Aku merasa tak nyaman. Rasanya seperti mengenakan topeng orang lain. Kalau aku tidak hati-hati, aku bisa mati. Aku bahkan tak bisa memercayai pemimpin faksiku sendiri. Keluarga baruku.

“Tapi, kamu kan Cuma ...” Uriah merengut. “Tidak adil. Tiga lawan satu?”

“Yeah, dan Peter kan memang tak pernah adil. Itulah kenapa ia membekap Edward saat tidur dan menusuk matanya,” dengus Christina sambil menggeleng. “Tapi, Al? Kau yakin, Tris?”

Aku menatap piringku. Akulah Edward yang selanjutnya. Tapi, aku tak seperti dirinya. Aku akan pergi.

“Yeah,” ujarku. “Aku yakin.”

“Pasti putus asa,” ujar Will. “Ia bertingkah ... aku tak tahu. Seperti orang yang berbeda. Sejak tahap dua dimulai.”

Lalu, Drew memasuki ruang makan. Aku menjatuhkan rotiku dan aku ternganga.

Menyebut Drew mengalami “memar” itu sama saja meremehkan. Wajahnya bengkak dan babak belur. Bibirnya sobek dan ada goresan luka di alisnya. Ia berjalan menuju mejanya sambil menunduk, bahkan tak melihatku sama sekali. Aku melirik ke seberang ruangan ke arah Four. Ia memasang senyum puas yang kuharap bisa kumiliki.

Kau yang melakukannya?” desis Will.

Aku menggeleng. “Bukan. Seseorang—aku tak pernah melihatnya—menemukanku tepat sebelum ...” aku menelan ludah. Mengatakannya keras-keras akan membuatnya kelihatan jauh lebih buruk, membuatnya sungguhan. “... aku dilempar dari tebing.”

“Mereka mau membunuh-mu?” tanya Christina dengan suara rendah.

“Mungkin. Mereka mungkin merencanakan menggantungku di sana cuma untuk menakutiku.” Aku mengangkat bahu. “Sepertinya berhasil.”

Christina menatapku sedih. Will menatap meja mereka geram.

“Kita harus melakukan sesuatu,” ujar Uriah dengan suara rendah.

“Apa, memukuli mereka?” Christina menyeringai. “Sepertinya sudah ada yang melakukannya.”

“Bukan. Itu kan rasa sakit yang bisa hilang,” jawab Uriah. “Kita harus mendepak mereka dari ranking. Itu akan menghancurkan masa depan mereka. Selamanya.”
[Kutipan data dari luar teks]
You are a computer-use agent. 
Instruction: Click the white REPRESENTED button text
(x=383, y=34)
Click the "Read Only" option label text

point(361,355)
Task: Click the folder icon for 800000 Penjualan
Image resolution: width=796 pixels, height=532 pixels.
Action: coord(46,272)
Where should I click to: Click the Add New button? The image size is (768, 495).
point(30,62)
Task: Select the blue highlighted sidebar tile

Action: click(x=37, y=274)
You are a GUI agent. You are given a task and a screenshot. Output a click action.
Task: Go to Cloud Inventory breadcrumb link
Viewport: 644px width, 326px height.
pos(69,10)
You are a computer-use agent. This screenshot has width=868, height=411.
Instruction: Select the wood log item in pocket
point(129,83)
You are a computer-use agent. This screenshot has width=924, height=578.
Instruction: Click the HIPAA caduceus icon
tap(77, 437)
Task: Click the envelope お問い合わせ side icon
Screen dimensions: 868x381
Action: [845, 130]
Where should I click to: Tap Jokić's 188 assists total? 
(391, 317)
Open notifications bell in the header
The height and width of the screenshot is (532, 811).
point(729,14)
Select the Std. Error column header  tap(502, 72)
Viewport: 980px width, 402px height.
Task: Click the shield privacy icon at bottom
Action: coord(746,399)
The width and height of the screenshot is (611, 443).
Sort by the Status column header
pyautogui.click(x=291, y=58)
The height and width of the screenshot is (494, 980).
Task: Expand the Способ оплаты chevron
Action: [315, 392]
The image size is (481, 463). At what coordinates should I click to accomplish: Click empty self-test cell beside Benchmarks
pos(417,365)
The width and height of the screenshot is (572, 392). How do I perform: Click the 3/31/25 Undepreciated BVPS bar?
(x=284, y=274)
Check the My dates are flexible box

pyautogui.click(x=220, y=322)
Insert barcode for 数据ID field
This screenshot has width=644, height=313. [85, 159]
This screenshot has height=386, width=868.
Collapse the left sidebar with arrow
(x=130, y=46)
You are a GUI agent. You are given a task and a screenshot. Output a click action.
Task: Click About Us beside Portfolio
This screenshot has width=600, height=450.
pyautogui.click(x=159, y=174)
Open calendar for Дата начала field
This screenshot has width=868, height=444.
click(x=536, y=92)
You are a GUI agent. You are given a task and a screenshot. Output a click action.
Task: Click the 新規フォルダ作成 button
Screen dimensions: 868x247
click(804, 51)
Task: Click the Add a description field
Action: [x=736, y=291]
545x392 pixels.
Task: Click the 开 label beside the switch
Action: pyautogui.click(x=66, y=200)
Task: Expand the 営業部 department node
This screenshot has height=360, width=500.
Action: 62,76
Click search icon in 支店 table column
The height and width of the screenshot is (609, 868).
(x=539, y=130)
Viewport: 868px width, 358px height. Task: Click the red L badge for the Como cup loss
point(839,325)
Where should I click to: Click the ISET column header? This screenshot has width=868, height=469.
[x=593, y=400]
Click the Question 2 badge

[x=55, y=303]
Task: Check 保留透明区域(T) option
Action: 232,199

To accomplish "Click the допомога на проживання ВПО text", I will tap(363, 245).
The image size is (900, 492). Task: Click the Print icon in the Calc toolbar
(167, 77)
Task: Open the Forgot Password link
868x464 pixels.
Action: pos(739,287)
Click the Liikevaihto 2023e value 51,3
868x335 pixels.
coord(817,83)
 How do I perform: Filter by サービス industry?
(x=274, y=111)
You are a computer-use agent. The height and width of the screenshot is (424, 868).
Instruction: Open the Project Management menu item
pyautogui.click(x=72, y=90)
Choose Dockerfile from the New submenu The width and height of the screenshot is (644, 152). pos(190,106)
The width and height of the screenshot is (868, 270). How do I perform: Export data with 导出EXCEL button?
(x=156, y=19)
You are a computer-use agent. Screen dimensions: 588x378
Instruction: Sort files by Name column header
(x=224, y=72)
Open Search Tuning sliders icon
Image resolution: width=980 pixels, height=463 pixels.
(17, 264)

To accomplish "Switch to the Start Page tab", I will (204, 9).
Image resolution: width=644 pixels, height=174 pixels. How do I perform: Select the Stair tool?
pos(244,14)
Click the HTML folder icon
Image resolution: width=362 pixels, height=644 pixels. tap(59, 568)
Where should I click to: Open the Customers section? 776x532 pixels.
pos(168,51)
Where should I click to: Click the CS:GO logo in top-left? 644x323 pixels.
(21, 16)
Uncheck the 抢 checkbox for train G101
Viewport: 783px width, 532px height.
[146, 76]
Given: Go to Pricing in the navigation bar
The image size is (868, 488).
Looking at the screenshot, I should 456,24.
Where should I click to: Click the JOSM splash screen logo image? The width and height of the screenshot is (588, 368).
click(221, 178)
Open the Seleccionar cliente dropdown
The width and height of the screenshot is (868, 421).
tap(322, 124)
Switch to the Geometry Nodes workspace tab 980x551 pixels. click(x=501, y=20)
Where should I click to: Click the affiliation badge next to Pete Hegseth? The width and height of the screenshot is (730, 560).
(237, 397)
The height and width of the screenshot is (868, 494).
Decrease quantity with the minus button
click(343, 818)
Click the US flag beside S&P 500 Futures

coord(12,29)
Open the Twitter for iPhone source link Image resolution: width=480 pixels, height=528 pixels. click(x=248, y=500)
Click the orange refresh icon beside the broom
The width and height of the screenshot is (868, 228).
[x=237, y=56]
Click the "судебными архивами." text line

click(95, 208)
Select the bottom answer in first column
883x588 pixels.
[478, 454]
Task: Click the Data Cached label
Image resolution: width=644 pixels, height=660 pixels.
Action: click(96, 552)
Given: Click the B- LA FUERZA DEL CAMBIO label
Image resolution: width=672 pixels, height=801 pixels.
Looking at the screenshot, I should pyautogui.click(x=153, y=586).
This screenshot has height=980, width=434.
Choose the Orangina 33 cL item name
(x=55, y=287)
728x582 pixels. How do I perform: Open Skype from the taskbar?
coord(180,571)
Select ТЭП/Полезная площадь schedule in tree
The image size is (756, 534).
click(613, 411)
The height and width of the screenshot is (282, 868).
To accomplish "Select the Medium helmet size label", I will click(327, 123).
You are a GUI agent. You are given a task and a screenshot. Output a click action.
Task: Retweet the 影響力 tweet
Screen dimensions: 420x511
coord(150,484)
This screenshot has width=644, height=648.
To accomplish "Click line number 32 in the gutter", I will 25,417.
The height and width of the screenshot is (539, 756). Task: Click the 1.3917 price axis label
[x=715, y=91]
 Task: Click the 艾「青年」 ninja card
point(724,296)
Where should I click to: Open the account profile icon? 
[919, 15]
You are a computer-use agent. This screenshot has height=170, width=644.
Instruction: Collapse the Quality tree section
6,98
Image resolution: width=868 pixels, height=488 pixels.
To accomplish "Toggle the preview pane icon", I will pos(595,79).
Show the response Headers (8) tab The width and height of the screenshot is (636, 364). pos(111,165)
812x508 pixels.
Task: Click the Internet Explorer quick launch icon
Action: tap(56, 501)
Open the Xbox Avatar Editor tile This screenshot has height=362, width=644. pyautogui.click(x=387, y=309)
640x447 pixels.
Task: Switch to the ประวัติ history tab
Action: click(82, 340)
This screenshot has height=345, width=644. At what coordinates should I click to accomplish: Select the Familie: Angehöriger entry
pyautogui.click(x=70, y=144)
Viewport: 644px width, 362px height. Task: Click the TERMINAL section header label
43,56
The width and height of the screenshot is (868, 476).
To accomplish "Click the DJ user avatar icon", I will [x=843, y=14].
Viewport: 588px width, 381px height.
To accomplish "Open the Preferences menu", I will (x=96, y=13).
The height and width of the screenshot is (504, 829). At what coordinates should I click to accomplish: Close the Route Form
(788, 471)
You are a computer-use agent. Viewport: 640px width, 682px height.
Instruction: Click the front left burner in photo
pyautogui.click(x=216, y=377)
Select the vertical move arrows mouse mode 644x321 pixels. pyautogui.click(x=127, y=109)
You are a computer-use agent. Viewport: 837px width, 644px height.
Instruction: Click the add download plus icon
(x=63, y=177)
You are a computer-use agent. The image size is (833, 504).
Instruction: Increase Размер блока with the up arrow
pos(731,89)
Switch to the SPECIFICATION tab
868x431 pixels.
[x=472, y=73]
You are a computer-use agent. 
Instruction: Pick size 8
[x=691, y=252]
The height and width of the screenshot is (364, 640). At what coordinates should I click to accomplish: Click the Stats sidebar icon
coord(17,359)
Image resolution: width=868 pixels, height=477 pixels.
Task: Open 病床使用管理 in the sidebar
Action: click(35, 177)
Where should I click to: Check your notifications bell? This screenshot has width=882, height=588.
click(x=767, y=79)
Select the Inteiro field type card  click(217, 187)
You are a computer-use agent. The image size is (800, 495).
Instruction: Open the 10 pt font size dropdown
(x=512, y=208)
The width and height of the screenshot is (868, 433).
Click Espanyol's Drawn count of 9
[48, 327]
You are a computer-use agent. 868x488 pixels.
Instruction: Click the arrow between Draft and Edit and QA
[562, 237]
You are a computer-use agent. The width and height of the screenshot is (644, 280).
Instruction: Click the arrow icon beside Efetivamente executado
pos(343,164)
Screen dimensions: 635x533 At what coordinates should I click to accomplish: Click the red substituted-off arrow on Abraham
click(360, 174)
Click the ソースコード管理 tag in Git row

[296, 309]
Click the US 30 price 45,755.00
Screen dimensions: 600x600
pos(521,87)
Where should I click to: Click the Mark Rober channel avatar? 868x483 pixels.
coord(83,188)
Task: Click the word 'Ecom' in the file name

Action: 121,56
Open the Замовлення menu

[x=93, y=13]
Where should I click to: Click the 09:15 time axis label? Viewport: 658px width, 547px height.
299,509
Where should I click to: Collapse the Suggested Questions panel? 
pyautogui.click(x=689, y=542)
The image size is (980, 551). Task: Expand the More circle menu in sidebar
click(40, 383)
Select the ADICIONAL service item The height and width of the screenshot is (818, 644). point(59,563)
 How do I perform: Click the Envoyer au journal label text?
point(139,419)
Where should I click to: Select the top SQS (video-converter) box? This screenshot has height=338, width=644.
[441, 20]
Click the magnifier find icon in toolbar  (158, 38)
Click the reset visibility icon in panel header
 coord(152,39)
Four bangkit dan berdiri di tengah ruangan. Percakapan langsung berhenti.

“Anak Pindahan. Kita akan melakukan sesuatu yang berbeda hari ini,” ujarnya. “Ikuti aku.”

Kami pun berdiri dan dahi Uriah berkerut. “Hati-hati,” ucapnya padaku.

“Jangan khawatir,” ujar Will. “Kami akan melindunginya.”

***

Four membawa kami keluar dari ruang makan dan menyusuri jalur yang mengelilingi The Pit. Will ada di sebelah kiriku dan Christina di sebelah kananku.

“Aku tak pernah benar-benar bilang minta maaf,” ujar Christina perlahan. “Karena mengambil bendera yang sudah kau dapatkan. Aku tak tahu ada apa denganku.”

Aku tak yakin apakah memaafkannya itu tindakan pintar atau tidak—termasuk memaafkan mereka berdua setelah apa yang mereka katakan padaku saat ranking diumumkan kemarin. Tapi, ibu pasti bilang orang memiliki kelemahan dan aku harus bersikap baik pada mereka. Dan, Four juga bilang agar aku mengandalkan teman-temanku.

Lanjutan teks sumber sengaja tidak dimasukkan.